Unggul menjelaskan, biofuel yang dihasilkan dari minyak nabati seperti tanaman, merupakan alternatif yang menjanjikan untuk menggantikan bahan bakar fosil. 

Dengan pengembangan teknologi biofuel yang semakin maju, maka terdapat kesempatan untuk mengurangi emisi karbon secara signifikan dalam sektor transportasi. 

"Ini bukan hanya tentang pengurangan emisi, tetapi juga tentang memberdayakan petani lokal dan mempromosikan pertanian berkelanjutan," ujarnya.

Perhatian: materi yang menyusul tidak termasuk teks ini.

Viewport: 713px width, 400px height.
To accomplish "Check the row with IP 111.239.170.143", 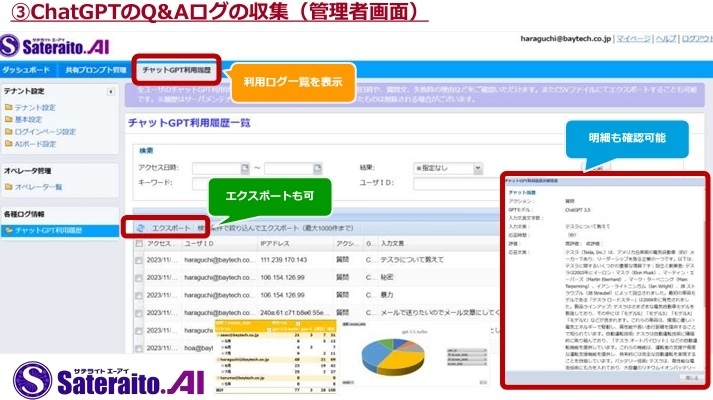I will [138, 260].
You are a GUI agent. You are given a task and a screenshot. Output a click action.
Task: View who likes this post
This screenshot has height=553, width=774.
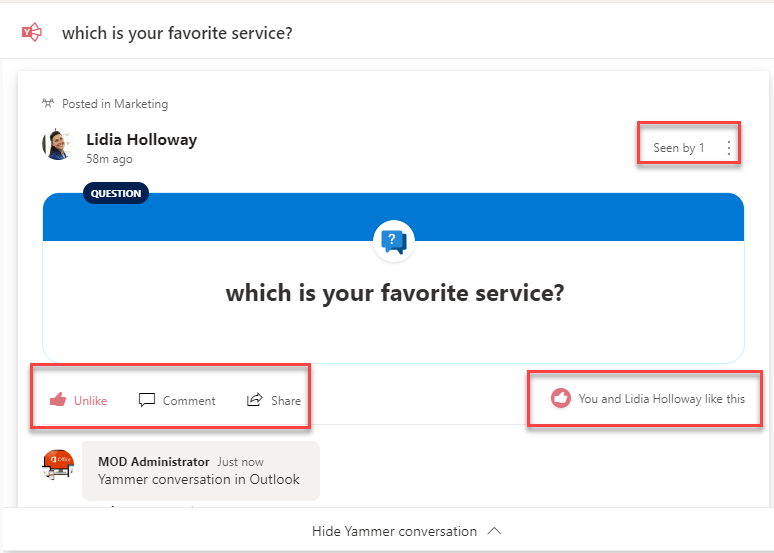(661, 398)
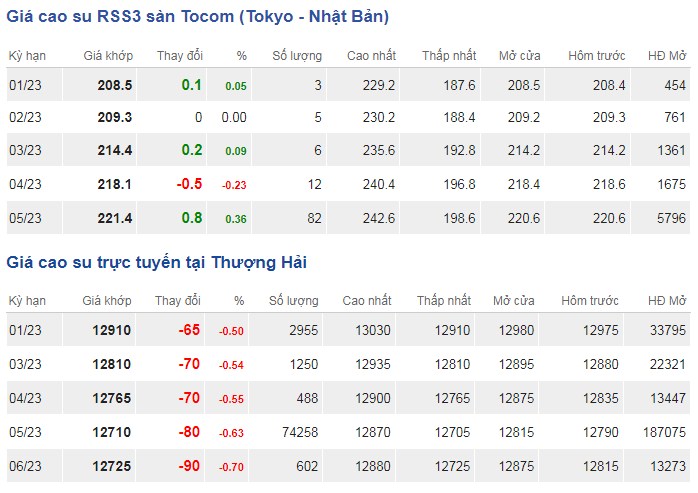Viewport: 698px width, 493px height.
Task: Click the Tocom RSS3 rubber price heading
Action: coord(198,17)
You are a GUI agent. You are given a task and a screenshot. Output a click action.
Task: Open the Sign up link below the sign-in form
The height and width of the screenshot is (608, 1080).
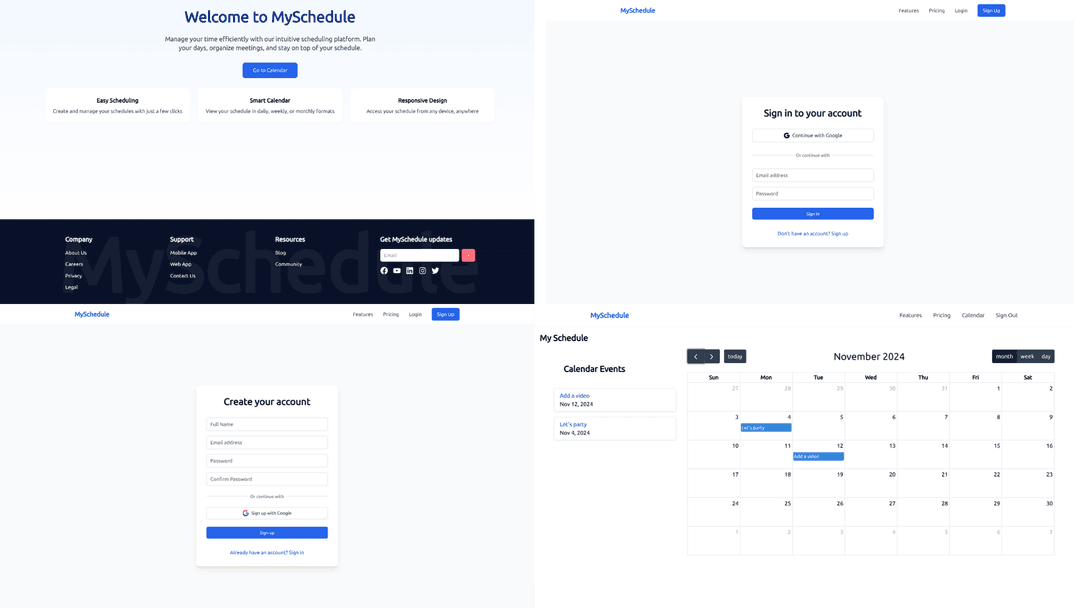pyautogui.click(x=838, y=233)
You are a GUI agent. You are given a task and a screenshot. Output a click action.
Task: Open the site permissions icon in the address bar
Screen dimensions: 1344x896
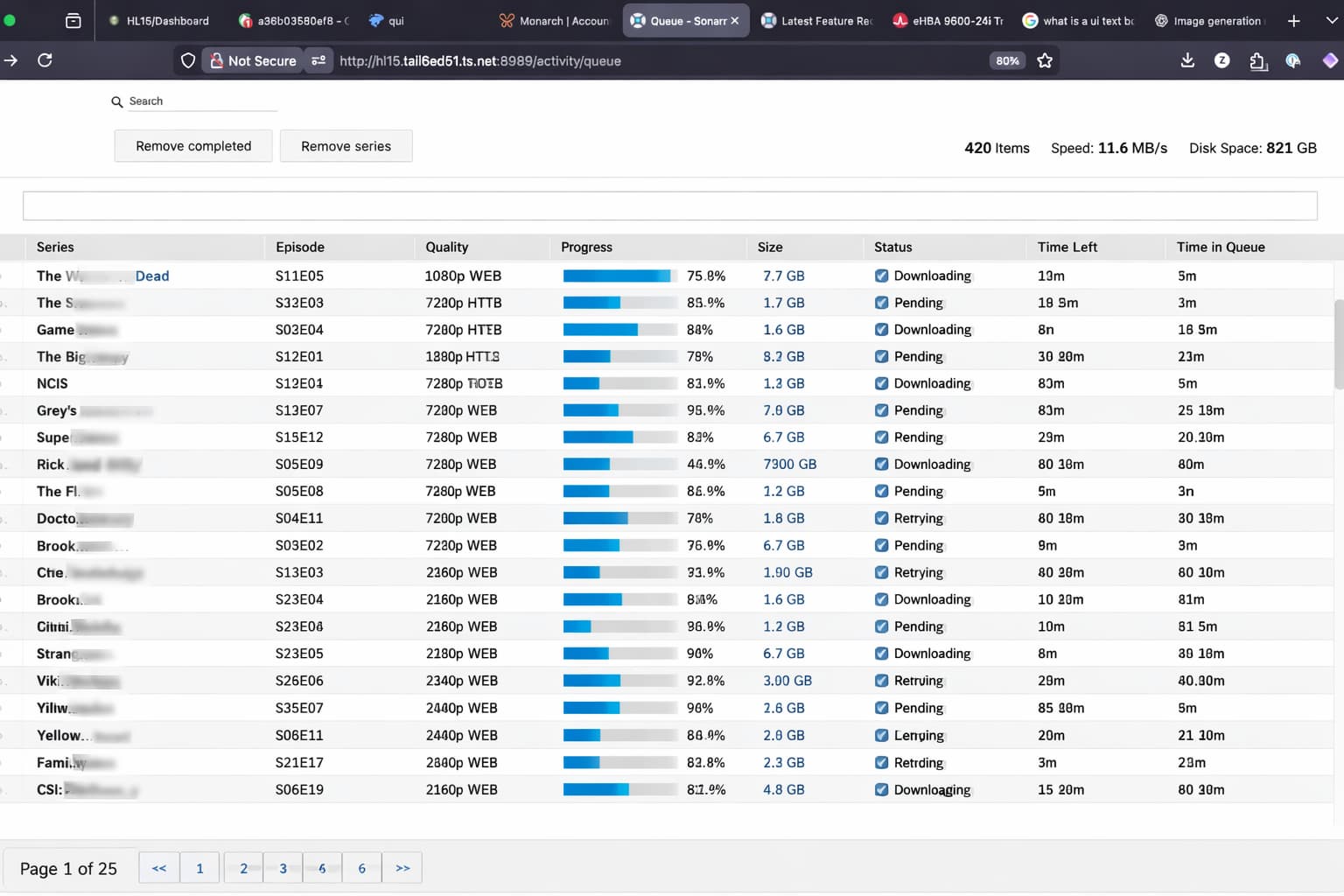[x=318, y=60]
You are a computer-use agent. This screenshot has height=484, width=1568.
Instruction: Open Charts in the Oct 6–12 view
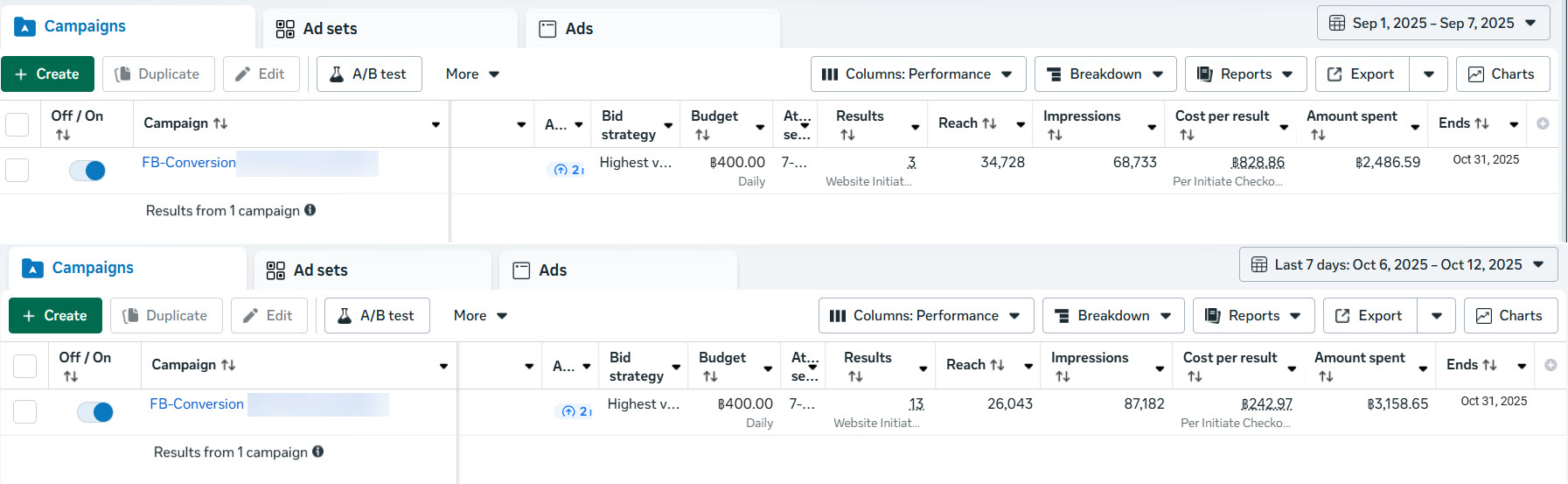[x=1510, y=316]
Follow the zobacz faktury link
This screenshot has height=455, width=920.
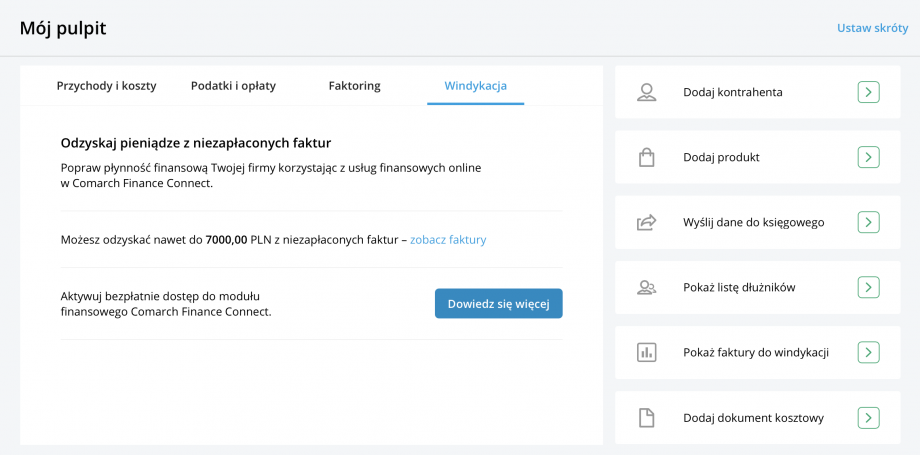click(448, 240)
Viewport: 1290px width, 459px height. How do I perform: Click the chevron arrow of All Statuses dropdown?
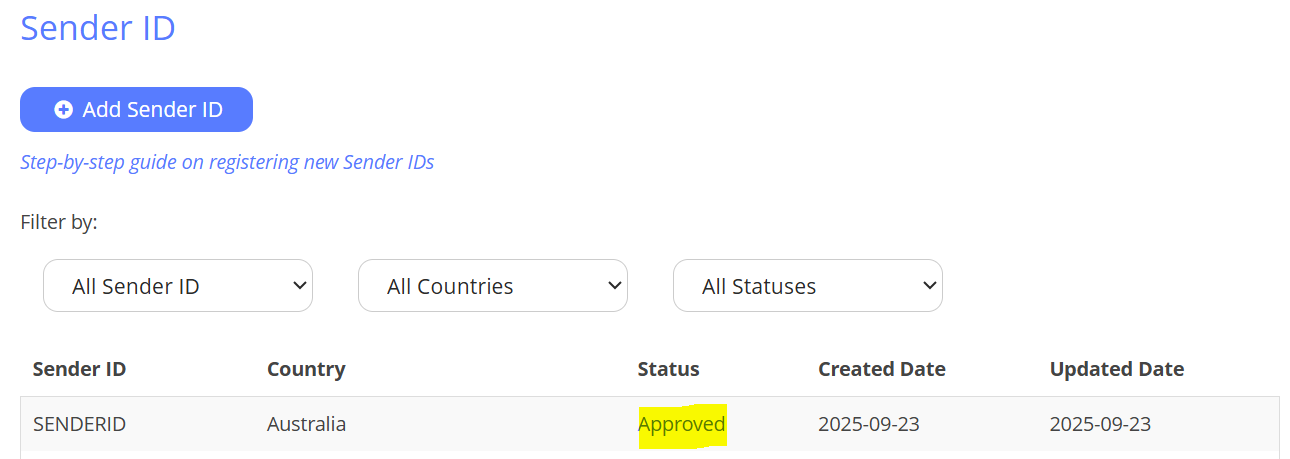point(929,285)
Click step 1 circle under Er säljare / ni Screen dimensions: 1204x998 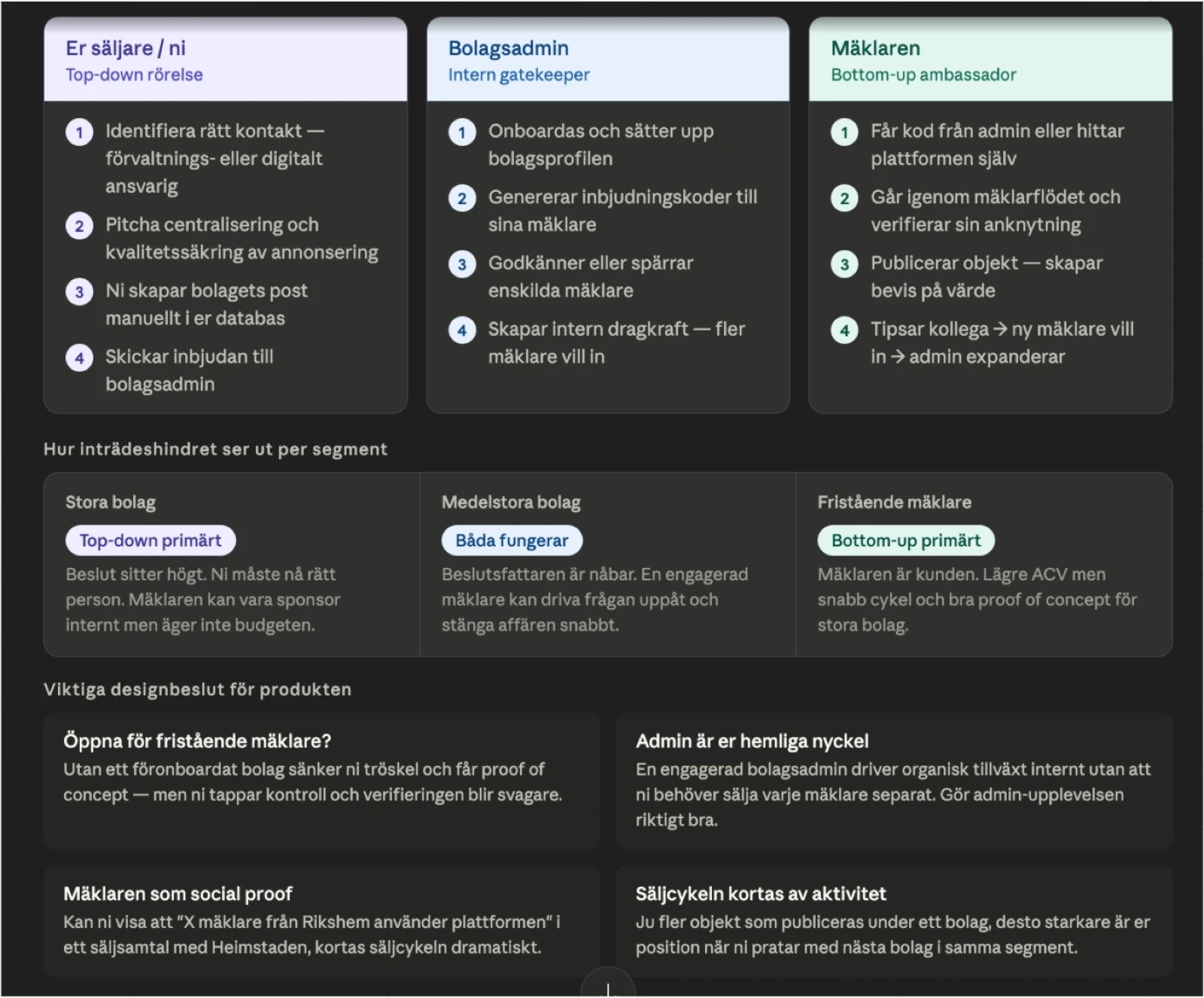[x=79, y=132]
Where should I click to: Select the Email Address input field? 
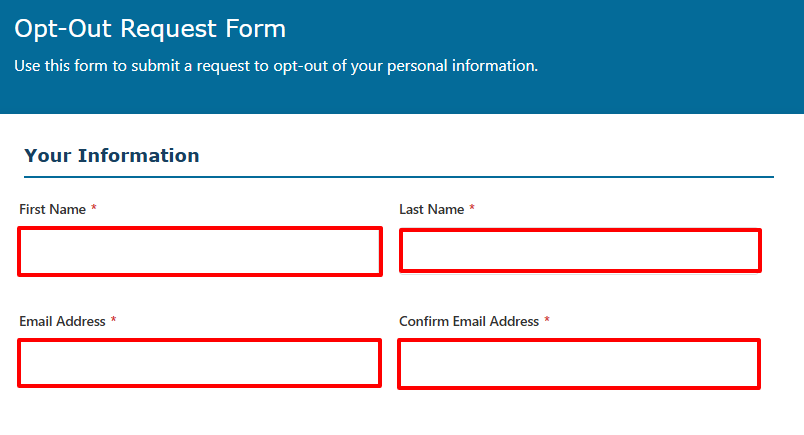coord(200,363)

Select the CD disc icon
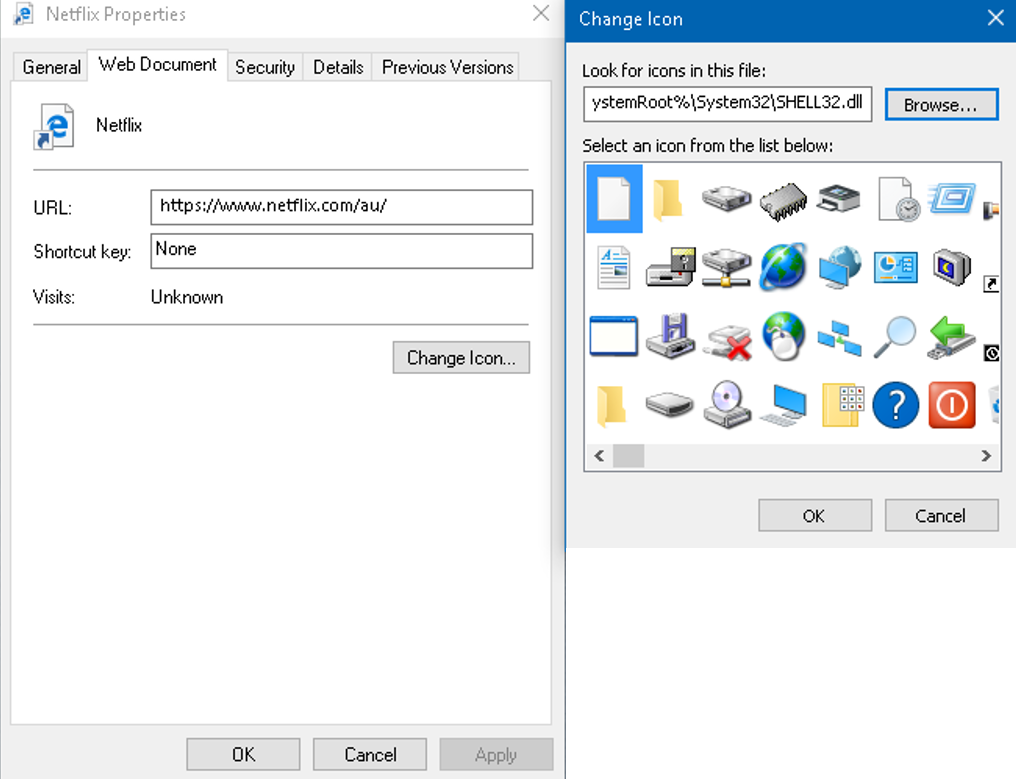[725, 405]
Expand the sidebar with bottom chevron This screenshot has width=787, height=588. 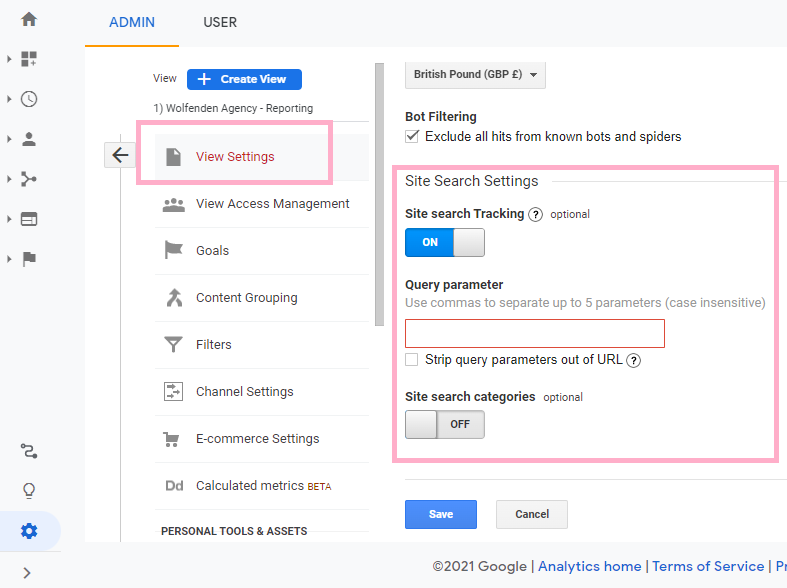[27, 573]
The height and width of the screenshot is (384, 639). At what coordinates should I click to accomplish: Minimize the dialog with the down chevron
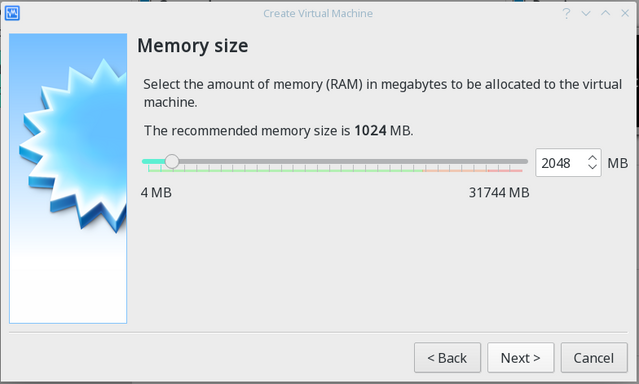point(586,13)
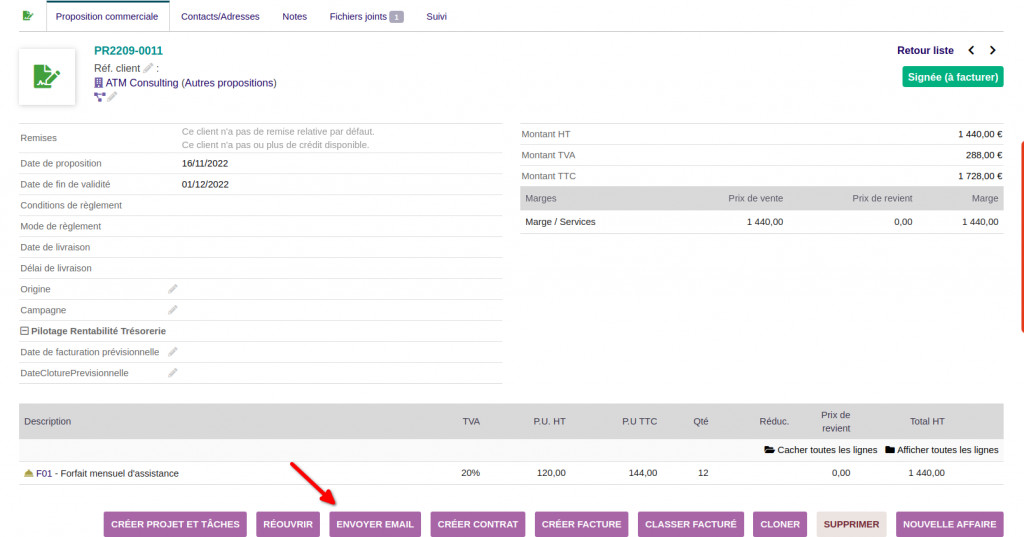Click the Retour liste link

[x=925, y=50]

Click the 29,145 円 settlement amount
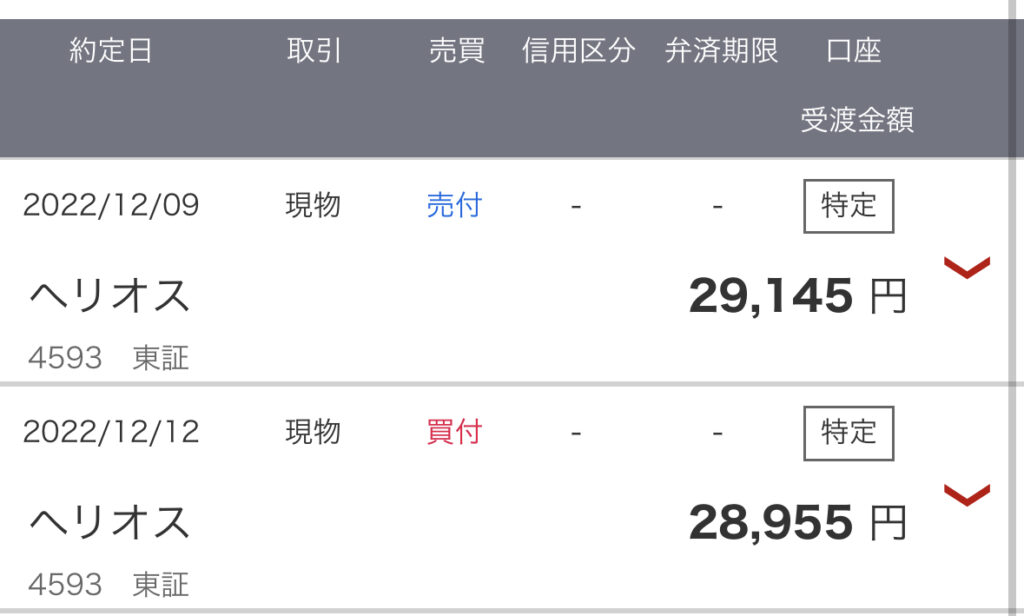click(x=797, y=296)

Baca juga: Strategi penanganan tuberkulosis di Indonesia dirumuskan

Salah satu teknologi pemanfaatan biofuel yang sudah terbukti dipakai di Indonesia adalah biodiesel yang sudah menggantikan peranan solar sampai 35 persen sehingga selain ramah lingkungan juga bisa mengurangi impor bahan bakar minyak. 

Ke depan pemanfaatan minyak nabati perlu dilakukan melalui teknologi konversi minyak nabati menjadi green diesel, green gasoline, dan bahkan bio-avtur sehingga penggunaannya selain dalam volume yang bisa mencapai lebih dari 50 persen juga bisa dipakai menggantikan premium dan avtur. 

"Di sisi lain, penggunaan minyak nabati seperti sawit juga bisa dipakai untuk meredam kelebihan pasokan akibat hambatan ekspor dari negara negara maju," katanya.

Lalu Hidrogen yang diprediksi sebagai energi bersih dan bahan bakar masa depan, menawarkan potensi luar biasa dalam mengurangi emisi karbon. 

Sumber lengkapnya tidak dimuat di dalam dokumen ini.